With all this out in the open now, Shapiro said she feels “more centered, grounded, appreciative, and humbled beyond belief” to offer her experience to others.
Prior to moving to Vermont, Shapiro worked as a unit secretary at the nursing station in the ER of a Connecticut hospital for 21 years. Now in Bristol, she established her own coaching and energy healing business with a focus on providing relief from anxiety through reiki, breathwork and crystal healing.
“We are so different,” said Belth, who counts himself as a “sports guy.” “We are both nerds for the things we are enthusiastic about… We’re a classic example of opposites attract.”
Belth and Shapiro attended the same middle and high schools an hour north of New York City, but didn’t really connect until they were in their 20s.
“She was a hot chick,” Belth comments in the audio story.
Life found a way of bringing them back together time after time, until it stuck.
“We do have a love story,” Shapiro said, looking into the eyes of her husband of nearly 15 years. “We don’t skip on telling how we feel. I say ‘I love you’ daily.”

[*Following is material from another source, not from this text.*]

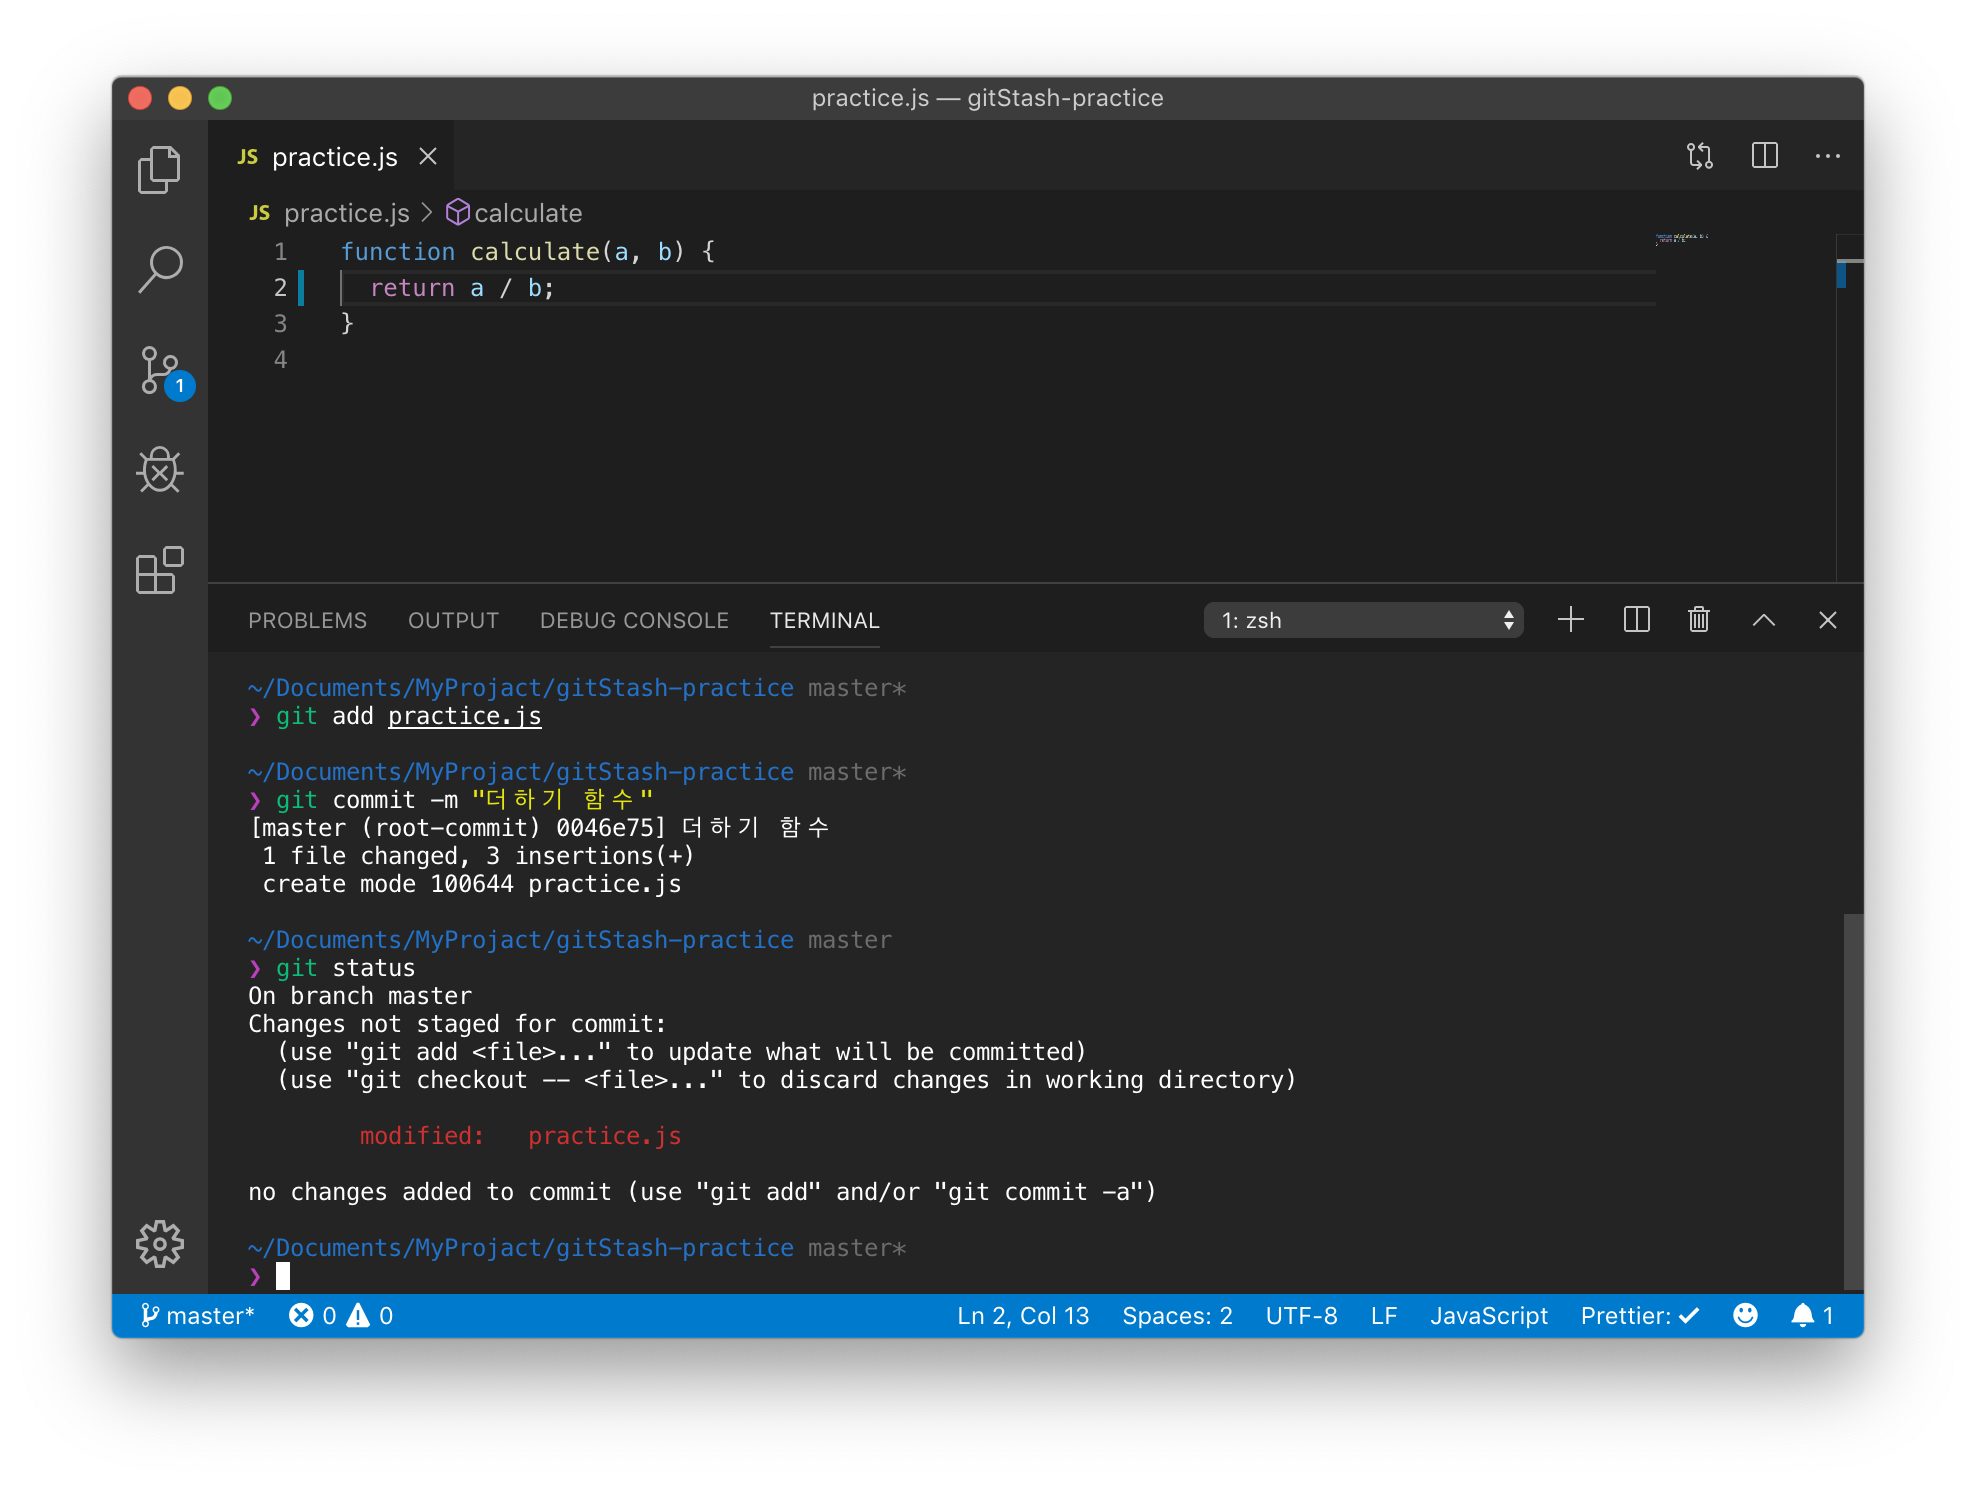Click the Manage gear icon
The image size is (1976, 1486).
159,1244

“And I say ‘How fortunately we are’ almost daily,” added Belth, meeting Shapiro’s steady gaze.
“It’s not a ‘happily ever after;’ there’s no finish line, no victory,” Shapiro clarified. “Yesterday we argued about two different things and we will again tomorrow. But the point is, we show up.”

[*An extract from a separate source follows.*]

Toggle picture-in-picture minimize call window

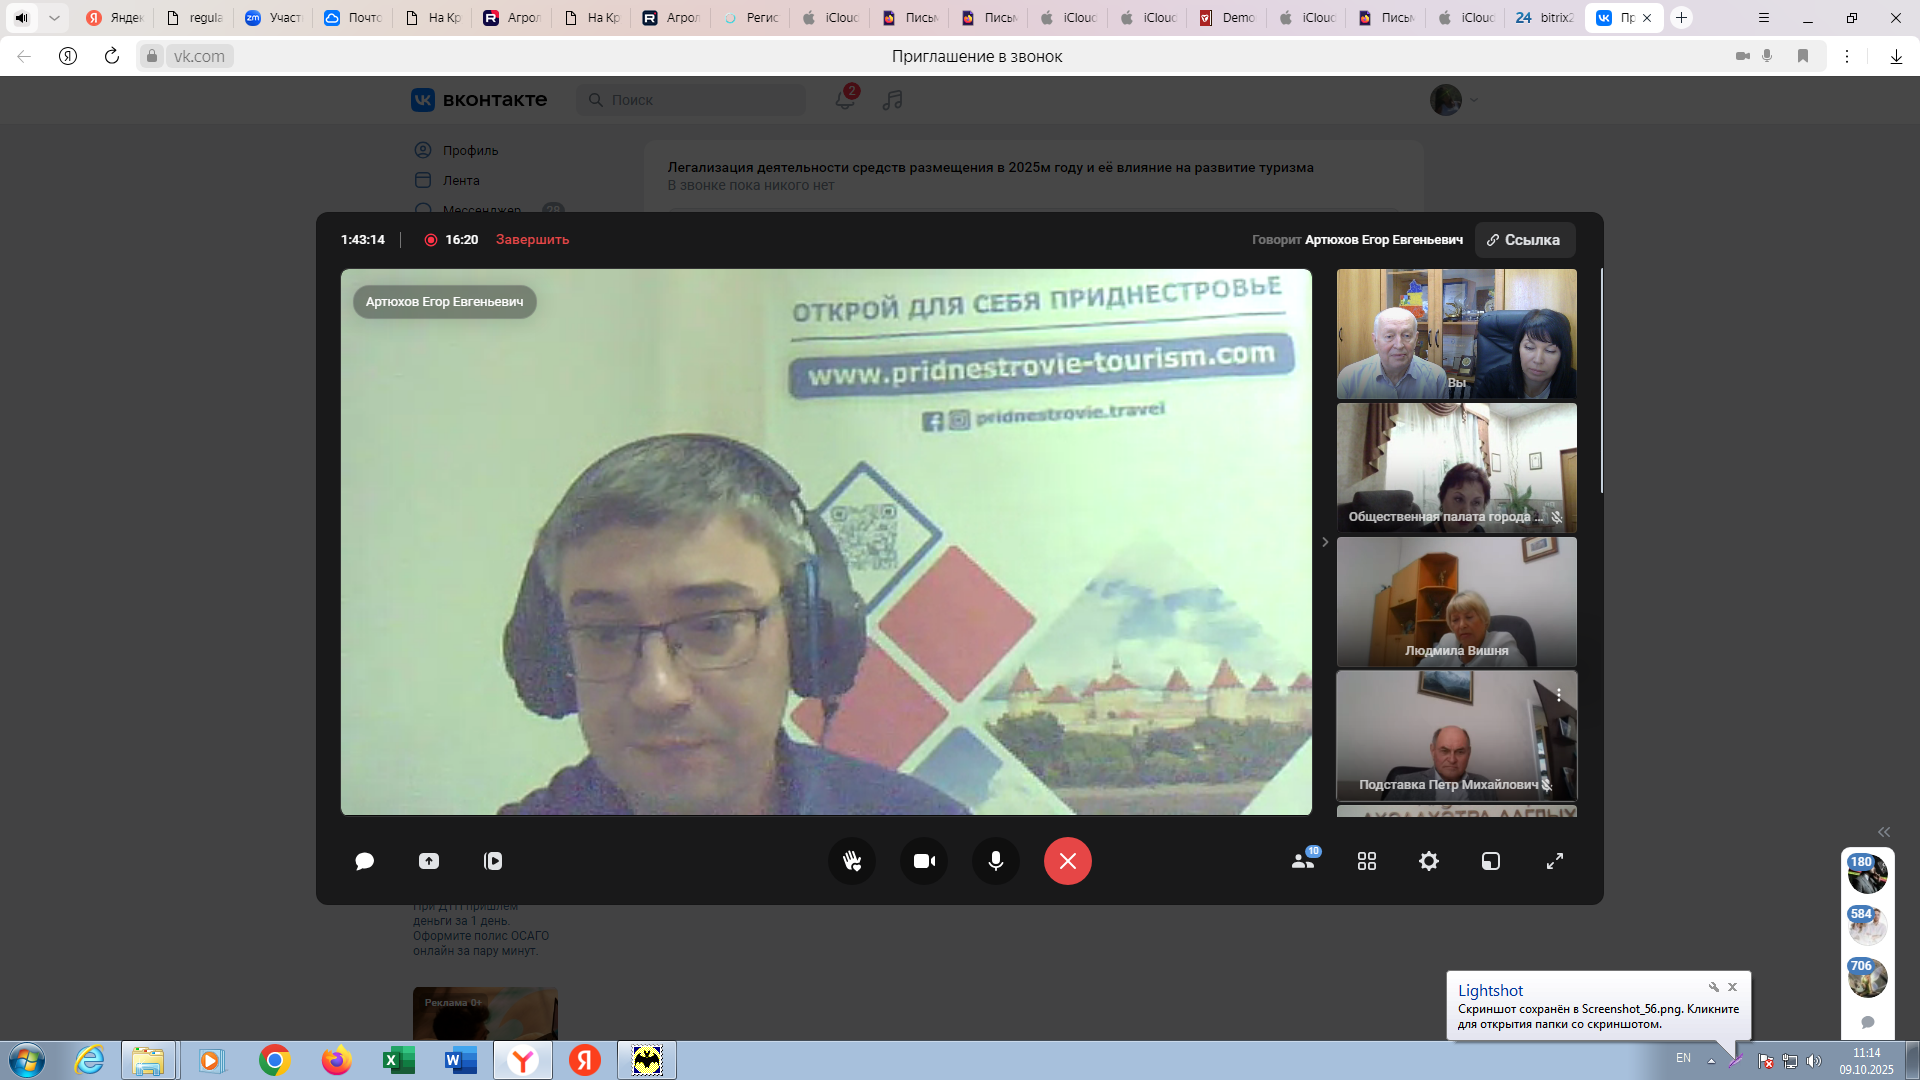click(1491, 861)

“Emily and I have a similar disposition to be able to show up for each other,” Belth agreed. “Love is not enough to save a relationship. You have to be willing to grow and put in the work with each other.”
“I also think there’s a bit of luck,” Shapiro said. “You can’t shoehorn a relationship when a couple’s compass is pointed in two opposite directions.”

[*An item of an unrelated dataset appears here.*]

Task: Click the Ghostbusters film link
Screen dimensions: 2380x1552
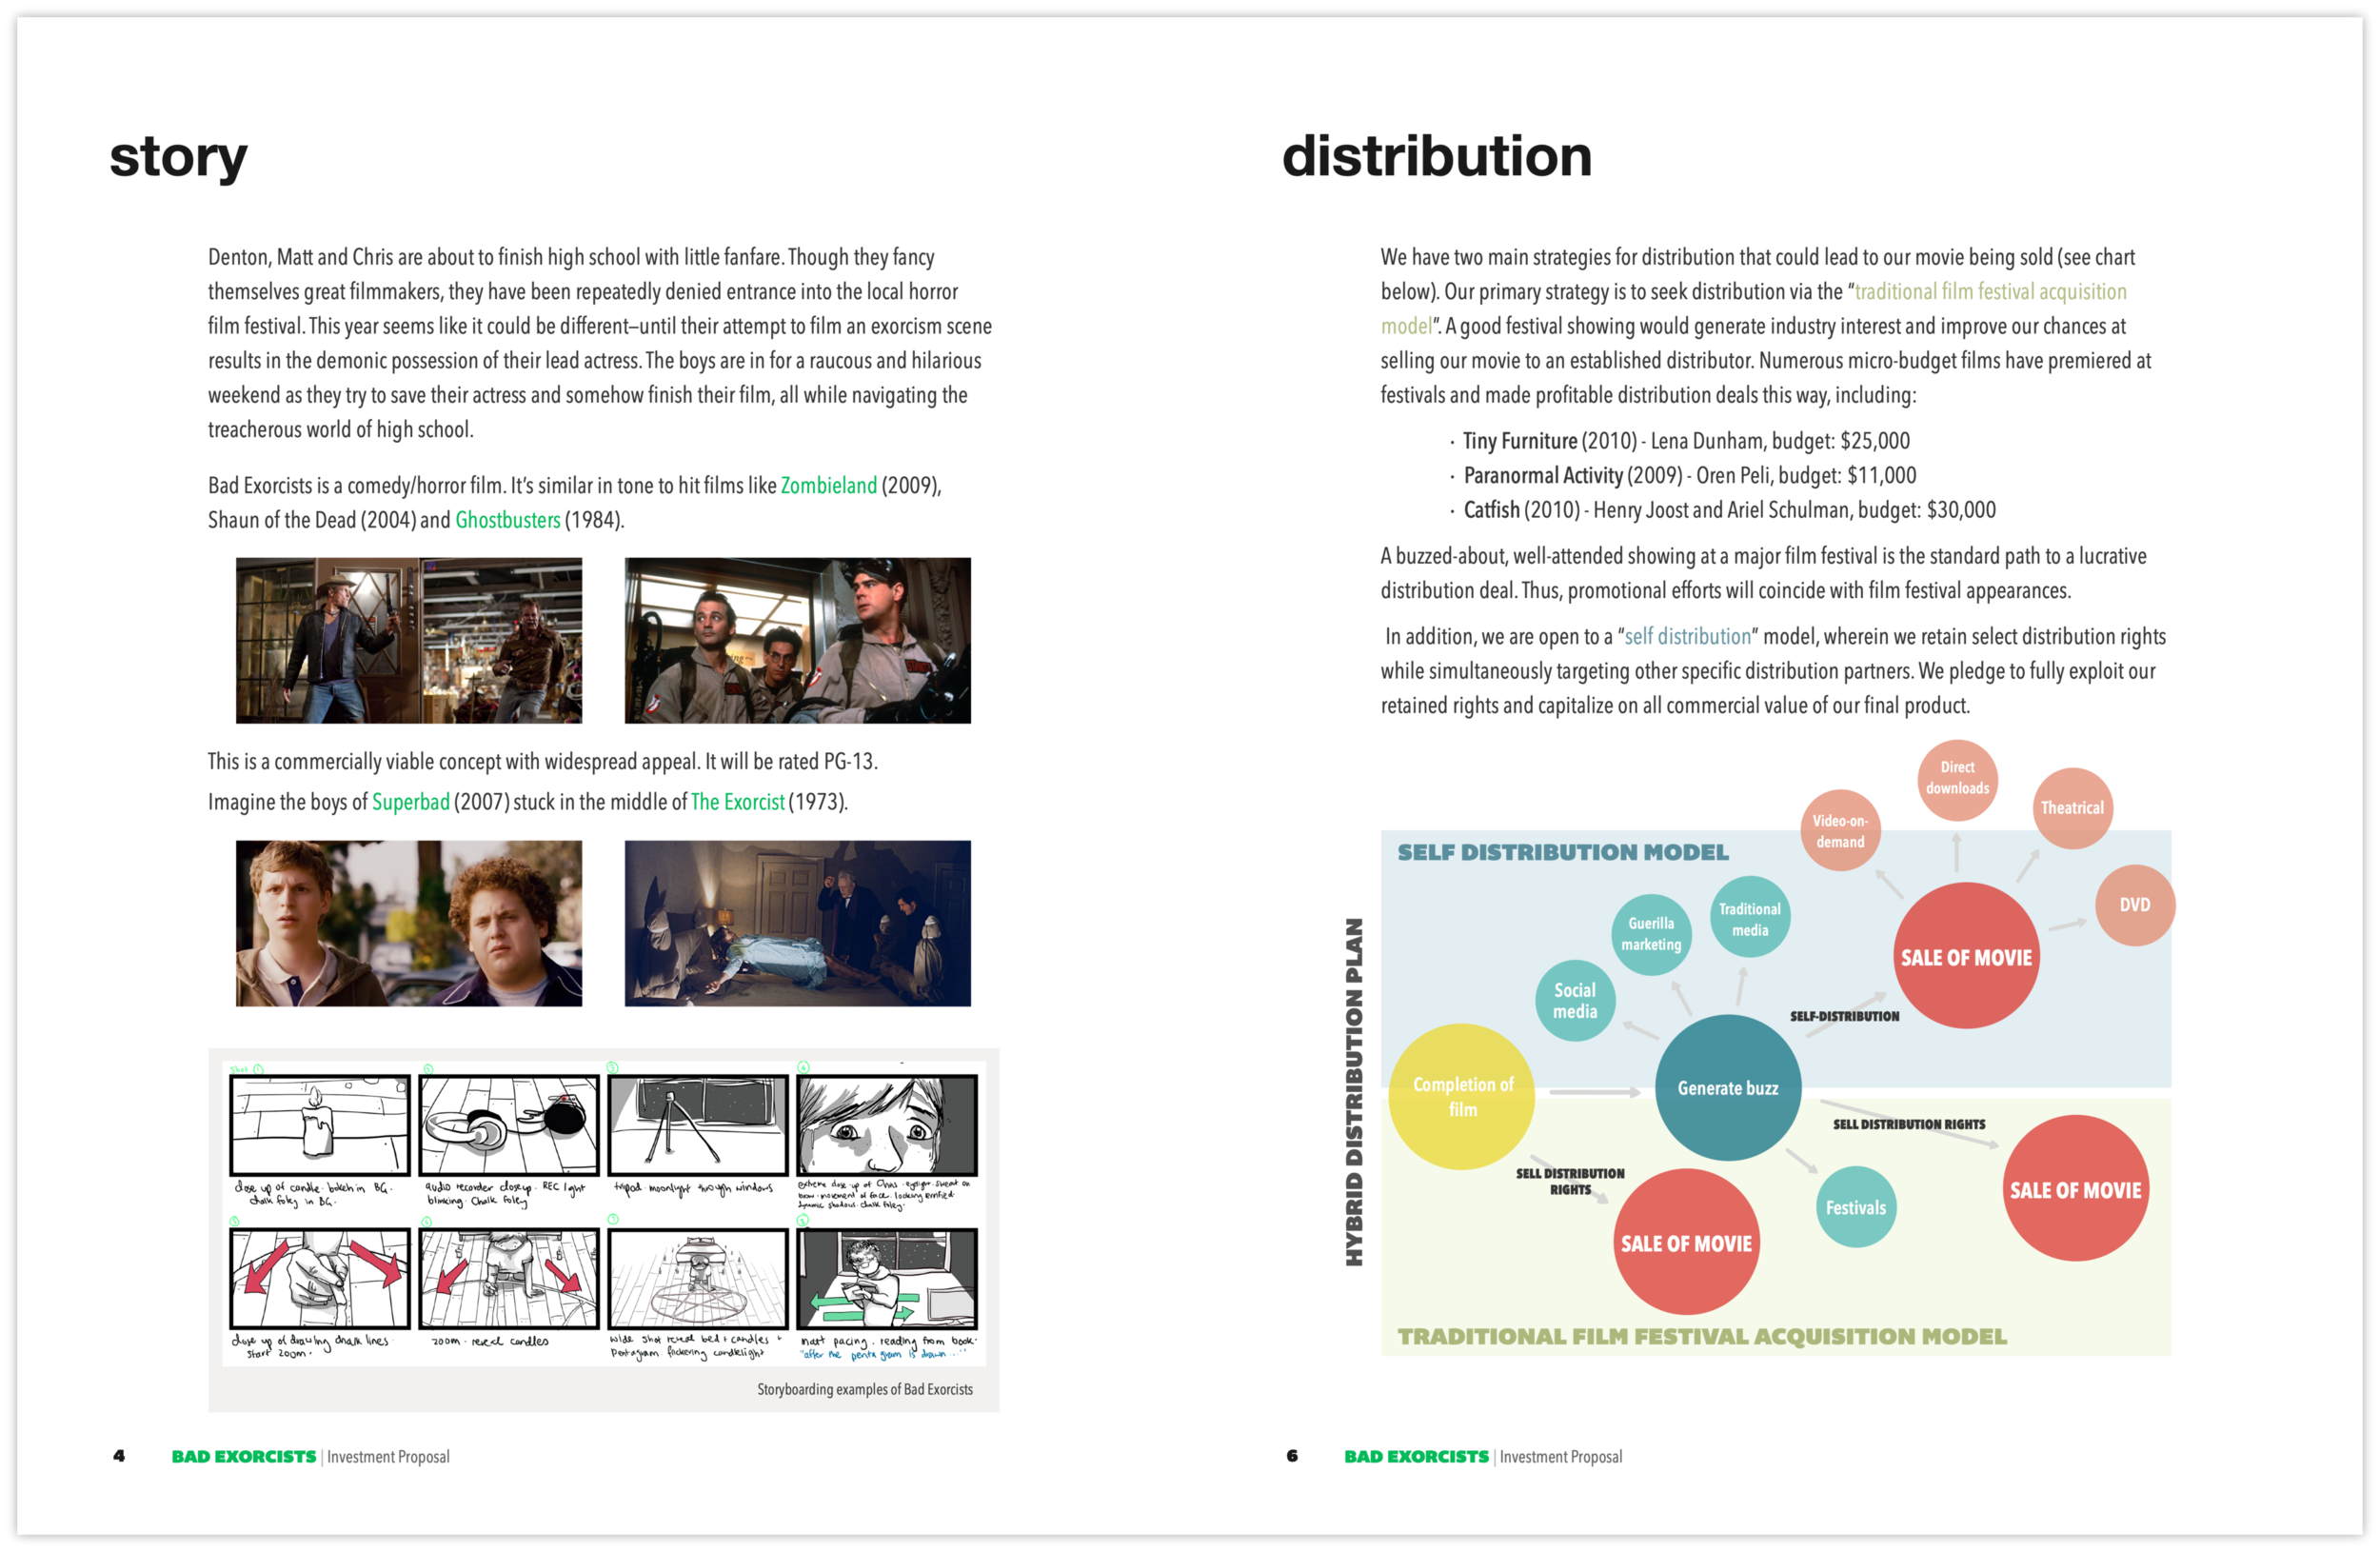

It doesn’t hurt either that Belth says things like this:
“I think my wife is incredibly amazing. She’s a freakin’ goddess.”
I mean, come on, who doesn’t want to hear that?
But down deep, these two are connect in a real way that helps them get through some real stuff.
“All these years that I’ve been striving to get better are almost amusing to me,” Shapiro reflected. “What makes me think I’ll find the answer to this incurable disease? It’s a constant cycle: maybe another specialist, or a special off-the-beaten-path therapy… but I come up empty handed each time. I’m getting to a place of accepting what is; and being OK with not being ‘fixed.’
“I’m learning to be open to what is, and embracing what I have,” she continued. “Sometimes I think it is pretty amazing that I’ve been gifted this horrendous experience… and sometimes I think, no, this is a bunch of horse shit. Get rid of it; just make it go away. The polarity is a struggle.”
“This is hard stuff, it’s very difficult,” Belth admitted. “And it’s still as difficult as it was 20 years ago… But we have each other’s back — no envy or competition — and a profound amount of respect for each other.”
It’s true Marvin Gaye: “Ain’t nothing like the real thing, baby.”
DID YOU KNOW? Alex is also a painter. You guessed it, his subject is his wife Emily. In fact, he’s working on putting a book of his pictures of Emily together as an illustrated story — another departure of their experience as a couple dealing with illness. “It’s incredibly personal. For me it’s been a reawakening of expression that’s long been dormant. It’s actually drawn us closer together.”